··· Document passage

The next layer is the subsystem, other operating systems.
The next layer is the subsystem.
And a subsystem is really what's contained in a storage device.
And it contains the controllers, the media, namespaces and interfaces.
Controller is, of course, what you would expect it to be.
It's the actual entity that executes the commands and returns the responses and manages the storage.
And within the preview of a controller are the namespaces, which are the actual storage extents,
which is the actual disk, equivalent to a disk image or a disk.
And the one thing that NVMe has over other storage protocols is a very deep set of queuing
in a large set of possible queues that can be associated with any particular
set of controllers. And so the important thing about NVMe is maintaining this
queue method so that you have large amounts of queues
which are associated with any particular controller.
So if you look at a taxonomy of the transport,
NVMe itself was defined as a memory-based model.
Now, of course, you can't, even in RFRDMA,
you can't use memory-based models in a fabric
because the data still has to be moved over the fabric.
So fabrics evolve into a message-based model.
And Fiber Channel maps the NVMe data, of course, onto fiber channel frames.
And I mentioned, as I mentioned,
the Q pairs are important in NVMe.
So in order to port NVMe under fabric,
you have to have a method for porting the queue pairs
across the fabric. And so the NVMe over fabrics definition has a set of commands
and a set of methods for maintaining the queues across the fabric which were
before in local memory and now are spread across a network.

······

**What you are asked to do**: Please copy the NVMe passage above in full, word for word.

··· Raw data

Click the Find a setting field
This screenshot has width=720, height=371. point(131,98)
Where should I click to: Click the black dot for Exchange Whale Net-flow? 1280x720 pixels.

······

**Response to this task**:
The next layer is the subsystem, other operating systems.
The next layer is the subsystem.
And a subsystem is really what's contained in a storage device.
And it contains the controllers, the media, namespaces and interfaces.
Controller is, of course, what you would expect it to be.
It's the actual entity that executes the commands and returns the responses and manages the storage.
And within the preview of a controller are the namespaces, which are the actual storage extents,
which is the actual disk, equivalent to a disk image or a disk.
And the one thing that NVMe has over other storage protocols is a very deep set of queuing
in a large set of possible queues that can be associated with any particular
set of controllers. And so the important thing about NVMe is maintaining this
queue method so that you have large amounts of queues
which are associated with any particular controller.
So if you look at a taxonomy of the transport,
NVMe itself was defined as a memory-based model.
Now, of course, you can't, even in RFRDMA,
you can't use memory-based models in a fabric
because the data still has to be moved over the fabric.
So fabrics evolve into a message-based model.
And Fiber Channel maps the NVMe data, of course, onto fiber channel frames.
And I mentioned, as I mentioned,
the Q pairs are important in NVMe.
So in order to port NVMe under fabric,
you have to have a method for porting the queue pairs
across the fabric. And so the NVMe over fabrics definition has a set of commands
and a set of methods for maintaining the queues across the fabric which were
before in local memory and now are spread across a network.